On Fri, May 15, 2009 at 12:54:43PM +0200, Manuel Prinz wrote:
> Am Freitag, den 15.05.2009, 17:40 +0900 schrieb Charles Plessy:
> > it looks like we may have one more reason to explore other version control
> > systems.
> 
> Neil Williams adopted it. Nevertheless, I think your statement still
> holds. I'm not sure if I can attend DebConf but maybe we can gather some
> interested people and talk about experiences with other VCSs there?

IMHO this problem has two sides:

  1. Do we really *depend* from svn-buildpackage to *use* SVN as
     our repository?
     My answer is: Not really even if svn-buildpackage is kind of nifty.
     I personally don't use svn-buildpackage because I was to lazy to
     find out how to smoothly use it with pbuilder.

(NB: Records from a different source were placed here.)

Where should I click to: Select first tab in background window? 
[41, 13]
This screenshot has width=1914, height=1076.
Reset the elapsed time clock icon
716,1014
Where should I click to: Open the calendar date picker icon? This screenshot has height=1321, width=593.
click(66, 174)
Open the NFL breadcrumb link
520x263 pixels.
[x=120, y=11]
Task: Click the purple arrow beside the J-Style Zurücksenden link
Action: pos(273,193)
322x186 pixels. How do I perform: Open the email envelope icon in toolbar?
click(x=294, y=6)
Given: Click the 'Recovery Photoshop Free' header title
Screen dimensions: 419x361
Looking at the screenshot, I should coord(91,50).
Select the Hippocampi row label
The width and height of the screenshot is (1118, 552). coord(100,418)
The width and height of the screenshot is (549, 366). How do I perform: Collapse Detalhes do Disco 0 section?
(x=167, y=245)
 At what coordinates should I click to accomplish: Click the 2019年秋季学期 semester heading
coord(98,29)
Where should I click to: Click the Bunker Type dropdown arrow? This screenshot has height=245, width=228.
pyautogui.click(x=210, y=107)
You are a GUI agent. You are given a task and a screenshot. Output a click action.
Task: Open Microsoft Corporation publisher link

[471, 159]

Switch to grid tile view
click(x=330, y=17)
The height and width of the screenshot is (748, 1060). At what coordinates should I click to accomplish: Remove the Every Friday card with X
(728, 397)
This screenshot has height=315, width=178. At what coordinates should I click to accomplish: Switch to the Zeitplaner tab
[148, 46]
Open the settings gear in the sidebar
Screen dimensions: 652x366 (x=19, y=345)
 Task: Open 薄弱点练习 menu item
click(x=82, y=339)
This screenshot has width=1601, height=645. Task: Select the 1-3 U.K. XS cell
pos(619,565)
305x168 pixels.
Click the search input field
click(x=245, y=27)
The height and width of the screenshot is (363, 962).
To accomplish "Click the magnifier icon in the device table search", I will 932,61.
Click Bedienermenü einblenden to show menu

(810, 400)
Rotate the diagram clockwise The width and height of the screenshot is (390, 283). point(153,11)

  2. Do we really need to investigate other VCSs?
     My answer is: No, just lets take git *IN* *CASE* we want to replace
     SVN.  The rationale behind it is that if you observe the "market"
     several projects seem to use git and if I'm not mistaken Git has the
     largest adoption rate in Debian.  I know that different people have
     different pet-VCSs and might swear that they can't imagine to live
     without it.  But I regard team work as adapting habits of a team and
     it seems that several members of the Debian Med team are even actually
     using Git.  So the choice to what we should move is IMHO just done.

Please try not to turn this thread into an Emacs-agains-Vim-ish flamewar
about the "best" VCSs.  There is no such thing like a best VCSs (neither
there is a "best" editor).  There is only a "fits good for *our* purpose"
(the difference between the editor choice is that you can s/our/my/ - and
this is actually an important difference, because choosing an editor is your
very own choice but choosing a VCS involves more people).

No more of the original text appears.